Sunday, March 4, 2012

SOME USEFUL SAS PROCEDURES


SOME USEFUL SAS PROCEDURES
Part 2

Objective : This post is a sequel to my first post on procedures where I highlighted some underutilized procedures. The objective of this post is to the readers basic understanding of the capabilities of some underutilized and some common procedures which can be of great help in day to day programming. The objective is not to give exhaustive knowledge about these procedures but to attract readers’ attention to these procs by interesting examples.

Procedures:

The SORT Procedure:

This procedure I guess everyone knows and uses but I think you read on further and most probably you’ll find something interesting. The SORT procedure orders SAS data set observations by the values of one or more character or numeric variables. The SORT procedure either replaces the original data set or creates a new data set.

Syntax :
PROC SORT <collating-sequence-option> <other option(s)>;
BY <DESCENDING> variable-1 <…<DESCENDING> variable-n>;
Example:

proc sort data=employee;
  by idnumber;
run;

I included this procedure to give stress on 4 options which are generally asked in lot of interviews so you should know it.
  
  1) DUPOUT= : This option creates a new datasets which will contain the observations deleted by nodupkey or noduprecs, so you can review those later.

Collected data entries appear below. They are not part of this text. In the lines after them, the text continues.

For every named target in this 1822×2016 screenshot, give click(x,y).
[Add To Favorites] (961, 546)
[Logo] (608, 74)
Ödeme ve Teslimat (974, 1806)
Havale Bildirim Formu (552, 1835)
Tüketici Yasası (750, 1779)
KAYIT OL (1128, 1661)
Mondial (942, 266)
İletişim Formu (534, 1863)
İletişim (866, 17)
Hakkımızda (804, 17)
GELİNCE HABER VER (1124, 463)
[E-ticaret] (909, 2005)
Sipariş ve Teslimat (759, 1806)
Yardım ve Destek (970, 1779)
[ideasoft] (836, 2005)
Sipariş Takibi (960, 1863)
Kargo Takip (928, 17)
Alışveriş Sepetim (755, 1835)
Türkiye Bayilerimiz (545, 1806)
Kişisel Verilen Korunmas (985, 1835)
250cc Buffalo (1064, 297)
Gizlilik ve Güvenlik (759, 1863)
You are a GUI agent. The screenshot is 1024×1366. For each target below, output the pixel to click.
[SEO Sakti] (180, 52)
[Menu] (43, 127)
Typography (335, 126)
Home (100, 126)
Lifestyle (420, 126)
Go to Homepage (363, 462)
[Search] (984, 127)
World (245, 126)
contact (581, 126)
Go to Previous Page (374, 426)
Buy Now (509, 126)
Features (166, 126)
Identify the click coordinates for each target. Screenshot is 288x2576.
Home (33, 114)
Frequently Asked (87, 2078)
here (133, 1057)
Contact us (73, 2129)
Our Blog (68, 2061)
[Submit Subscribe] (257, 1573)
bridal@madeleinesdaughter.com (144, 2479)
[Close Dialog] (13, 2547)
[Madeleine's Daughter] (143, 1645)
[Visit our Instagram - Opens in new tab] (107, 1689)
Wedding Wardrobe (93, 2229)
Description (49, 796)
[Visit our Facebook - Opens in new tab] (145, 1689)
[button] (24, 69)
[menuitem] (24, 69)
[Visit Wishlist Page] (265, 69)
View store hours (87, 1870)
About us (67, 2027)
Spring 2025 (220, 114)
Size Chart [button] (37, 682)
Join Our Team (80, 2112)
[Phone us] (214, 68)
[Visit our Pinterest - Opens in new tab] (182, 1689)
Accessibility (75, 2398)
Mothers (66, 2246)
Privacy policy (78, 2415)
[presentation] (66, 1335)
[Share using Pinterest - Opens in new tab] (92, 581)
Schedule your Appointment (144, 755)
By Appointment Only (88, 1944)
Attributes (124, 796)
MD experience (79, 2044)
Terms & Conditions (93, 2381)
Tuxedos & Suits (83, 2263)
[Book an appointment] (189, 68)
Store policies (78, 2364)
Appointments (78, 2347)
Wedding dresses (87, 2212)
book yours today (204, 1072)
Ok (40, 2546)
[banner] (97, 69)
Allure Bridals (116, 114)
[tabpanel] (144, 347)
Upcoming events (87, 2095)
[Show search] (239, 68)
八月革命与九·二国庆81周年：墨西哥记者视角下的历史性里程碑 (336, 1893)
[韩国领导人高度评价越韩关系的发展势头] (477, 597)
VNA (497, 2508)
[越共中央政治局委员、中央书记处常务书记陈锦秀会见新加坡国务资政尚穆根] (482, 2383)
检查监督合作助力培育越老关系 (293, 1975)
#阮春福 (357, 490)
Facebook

  2) NODUPKEY : This option deletes observation based on duplicate values of variables provided in by statement.

  3) NOUPRECS / NODUP :- This less known option deletes an observation only when values for all the variables match and not just for by variables.

  4) TAGSORT :- This option reduces the need for temporary disk space as it only stores the keys while sorting instead of the complete observation. This can be used when you have a huge dataset and not much disk space avalaible, using this can save you from OUT OF DISK SPACE error.

The PRINT Procedure:

The print procedure like proc sort is also one of the most used procedures. But there are lot of options and functionality in print procedure which are unknown to most and get underutilized; I’ll be listing those below. BASE SAS PROCDURES GUIDE has a 72 page chapter dedicated to it so after all this can’t be such naïve procedure as we use it.

The PRINT procedure prints the observations in a SAS data set, using all or some of the variables. You can create a variety of reports ranging from a simple listing to a highly customized report that groups  he data and calculates totals and subtotals for numeric variables.

Syntax :
PROC PRINT <option(s)>;
BY <DESCENDING> variable-1 <…<DESCENDING> variable-n><NOTSORTED>;
PAGEBY BY-variable;
SUMBY BY-variable;
ID variable(s) <option>;
SUM variable(s) <option>;
VAR variable(s) <option>;
RUN;

SUM – The sum statement gives totals for numeric values.

SUMBY - Limits the number of sums that appear in the report. The BY-variable identifies a variable that appears in the BY statement in the PROC PRINT step. If the value of the BY variable changes, or if the value of any BY variable that precedes it in the BY statement changes, PROC PRINT prints the sums of all variables listed in the SUM statement.(Yes right! It is not what you thought it is, summing by each by group is done by SUM and BY statements given separately).

PAGEBY : Control page ejects that occur before a page is full.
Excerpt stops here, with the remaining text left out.